Two previous posts in the Writer’s Desk logbook (“Fiction After 50 and Ebooks?” on April 15, 2011, and “Ebooks in the News” on April 21) have addressed the current turmoil in the publishing industry. This post will recap a bit and expand on the topic.
To begin a roundtable meeting of the Novel-In-Progress Group of Austin last April 10th, our fearless moderator Deanna Roy (standing at the head of the table in the painting above) gave a short summary of recent events to introduce the “icebreaker” question, which asked each of us if we would consider self-publishing our novels.
One of our members, who for the moment shall remain nameless because he may want it that way, answered with something to the effect of, “Up until today, no, but based on this information I might reconsider.”
Our group meets on the 2nd and 4th Sundays of each month unless special days conflict. In this case, our next meeting would have been on April 24th (Easter Sunday), so we didn’t plan to meet again until May 8th (Mother’s Day, although that didn’t stop us).
In the meantime, another group event we call “Happy Hour,” which typically occurs on the Wednesday evening following our Sunday roundtables, met as usual on April 27th. The subject of self-publishing arose almost immediately, and out of the blue (there’s an inside joke there, but it will remain clandestine for the time being) the aforementioned member announced that he’d published one of his novels as an ebook with Amazon and Smashwords.
Okay, so in the space of about 17 days, he’d progressed from “reconsidering” to “it’s a done deal.” I happened to be sitting a few chairs away when he told Deanna, and I have to tell you that she received the news with something akin to temporary apoplexy. Her “You WHAT?” finally escaped and the attention of everyone at the table got hijacked for the remainder of Happy Hour.
Since that moment, many of my fellow writers have been very attentive to the blog posts of well-known members of the writing and publishing communities (which are rapidly merging–the whole point of this discussion), and I’ve been saving some of these as valuable source-reference material on the subject of self-publishing.
(Before I continue, it’s important to note that terminology is changing and semantics can interfere with effective discussion. It appears that the term “indie publishing” is becoming the most common label to include both ebooks and print-on-demand. A writer can elect to publish one or the other or both, and many established authors are also adding audio books to the mix.)
I began my research effort by simply copying the links for future use. Then I decided to summarize the posts in a bullet-point format, which soon proved to be way more labor intensive than I liked. The next tactic was to copy the posts and paste them into a Word document, where I’d highlight some particularly interesting text and delete other parts if they didn’t seem especially instructive.
Two weeks ago, this document totaled 36 pages. This morning it reached 122. That’s not a typo.
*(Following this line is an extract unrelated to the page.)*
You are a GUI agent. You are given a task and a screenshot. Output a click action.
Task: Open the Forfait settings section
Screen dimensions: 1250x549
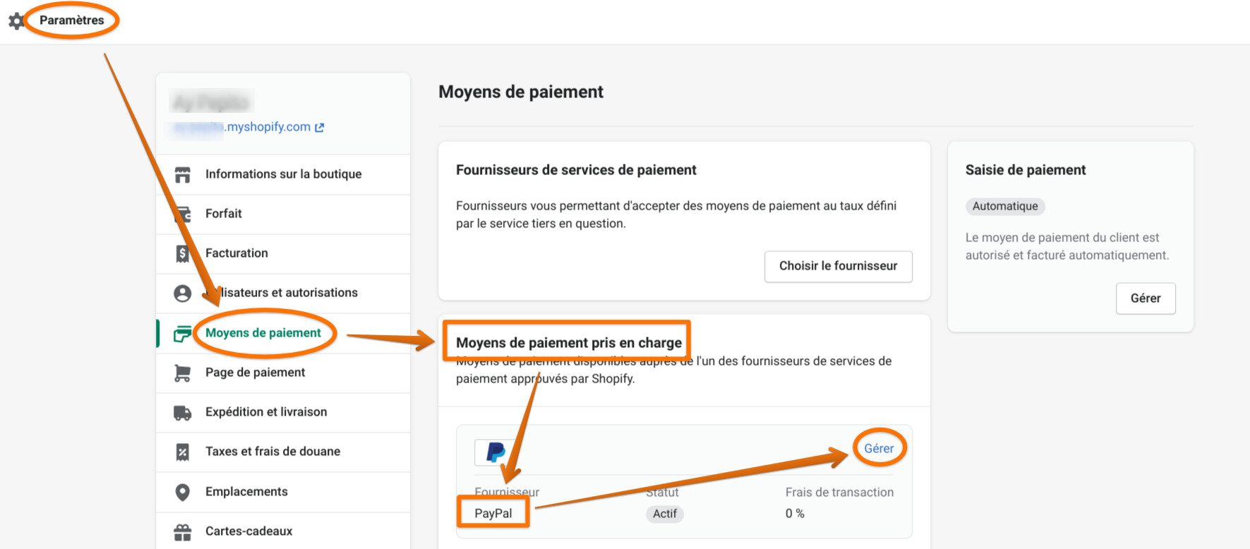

Three factors contribute to the size: 1) the extensive amount of detailed information available, 2) the inevitable duplication when people are saying much the same thing but in different ways, and 3) the conversational format of many posts with a back-and-forth dialogue that includes many paragraph breaks.
As I’ve mentioned recently in the continuing series “The Query Wars,” all of this turmoil has put me in the position of having to reassess my long-standing goal of obtaining agency representation and a publishing contract with one of the “big six.” Joe Konrath’s response to my hesitancy to abandon legacy publishing and jump on the “new” bandwagon would be mirrored in the title of one of his famous posts, “Are You Dense?”
And maybe I am, but for the time being it seems prudent to become as knowledgeable as I can about the current “seismic shift” within the publishing industry, assess its impact upon both established authors and those of us who are unknown, and make the ultimate decision based on reason and not the fantasy world of success as so widely publicized in the past few months.
With that said, I’m predicting that my 122 research pages will have company in the not-too-distant future.